-- Passage provided start --
- Genre: Drama
- Created by: Saregama
- Written by: C.U Muthuselvan Anil Nagpal Kavita Nagpal (Hindi adaptation writer) Dialogues Guru Sampath Kumar Palani Swamy
- Screenplay by: "Kalaimamani" Sekkizhar
- Directed by: Sai Marudhu (1–221); G.Stalin Iniyan (222–314); Natarajan (315–813); A.P.Rajendran (814–985);
- Starring: Shambhavi Gurumoorthy; Nandan Loganathan;
- Theme music composer: Dharan Kumar
- Opening theme: "Vaazha Ninaithaal Vaazhalam" M. M. Manasi Ravi (vocals) Kannadasan (lyrics)
- Country of origin: India
- Original language: Tamil
- No. of seasons: 1
- No. of episodes: 985

Production
- Producer: Saregama India
- Cinematography: Akilan
- Editor: Vinoth.S
- Camera setup: Multi-camera
- Running time: approx. 19–22 minutes per episode
- Production company: Saregama

Original release
- Network: Sun TV
- Release: 10 October 2022 – 14 January 2026

Related
- Mangalyam Thanthunanena Tujhi Majhi Jamali Jodi

= Ilakkiya =

2022-Indian television series

Ilakkiya is an Indian Tamil-language television series starring Shambhavy Gurumoorthy and Nandan Loganathan in lead roles. The series was produced by Saregama. It was premiered on 10 October 2022 and ended on 14 January 2026, along with Anandha Ragam as both of them were replaced by Iru Malargal serial. Ilakkiya aired on Sun TV at 2pm from Monday to Saturday, replacing the longest running tamil serial, Chandralekha. It is also available on the digital platform Sun NXT. To celebrate the completion of the TV series, many cast from the serial came to Ranjithame Season 4 episode 20.
-- Passage provided end --
Set problem 1
In the passage about the television series Ilakkiya, echo the part that opens with the words containing "Ilakkiya is an" and closes with "4 episode 20.", copying it word for word.
-- Data for processing start --
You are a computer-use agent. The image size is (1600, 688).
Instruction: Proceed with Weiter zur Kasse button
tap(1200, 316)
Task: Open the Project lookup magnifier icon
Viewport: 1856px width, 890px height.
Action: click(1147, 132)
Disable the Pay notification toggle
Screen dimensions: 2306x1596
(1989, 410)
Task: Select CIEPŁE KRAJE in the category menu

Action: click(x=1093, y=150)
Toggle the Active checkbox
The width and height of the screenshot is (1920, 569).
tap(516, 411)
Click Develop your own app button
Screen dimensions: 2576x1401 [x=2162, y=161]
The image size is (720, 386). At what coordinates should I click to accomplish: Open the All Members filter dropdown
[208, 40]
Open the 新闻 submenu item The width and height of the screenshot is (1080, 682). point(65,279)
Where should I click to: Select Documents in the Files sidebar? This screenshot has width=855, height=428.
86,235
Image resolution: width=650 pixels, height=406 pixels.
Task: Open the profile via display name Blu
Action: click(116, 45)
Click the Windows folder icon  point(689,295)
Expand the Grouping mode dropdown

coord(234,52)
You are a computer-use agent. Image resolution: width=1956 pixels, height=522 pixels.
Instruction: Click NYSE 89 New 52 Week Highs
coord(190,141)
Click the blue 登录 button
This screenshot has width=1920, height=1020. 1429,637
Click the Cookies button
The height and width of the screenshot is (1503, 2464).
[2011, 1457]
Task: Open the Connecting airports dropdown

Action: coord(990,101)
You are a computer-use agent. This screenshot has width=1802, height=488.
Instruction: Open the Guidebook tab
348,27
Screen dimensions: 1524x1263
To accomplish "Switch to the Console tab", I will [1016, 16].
-- Data for processing end --
Set problem 2
Duplicate the dataset entries from the line containing "Task: Open the Connecting airports dropdown" through the last line of the entries, both ends included, reproducing each line unchanged.

Response 1
Ilakkiya is an Indian Tamil-language television series starring Shambhavy Gurumoorthy and Nandan Loganathan in lead roles. The series was produced by Saregama. It was premiered on 10 October 2022 and ended on 14 January 2026, along with Anandha Ragam as both of them were replaced by Iru Malargal serial. Ilakkiya aired on Sun TV at 2pm from Monday to Saturday, replacing the longest running tamil serial, Chandralekha. It is also available on the digital platform Sun NXT. To celebrate the completion of the TV series, many cast from the serial came to Ranjithame Season 4 episode 20.

Response 2
Task: Open the Connecting airports dropdown

Action: coord(990,101)
You are a computer-use agent. This screenshot has width=1802, height=488.
Instruction: Open the Guidebook tab
348,27
Screen dimensions: 1524x1263
To accomplish "Switch to the Console tab", I will [1016, 16].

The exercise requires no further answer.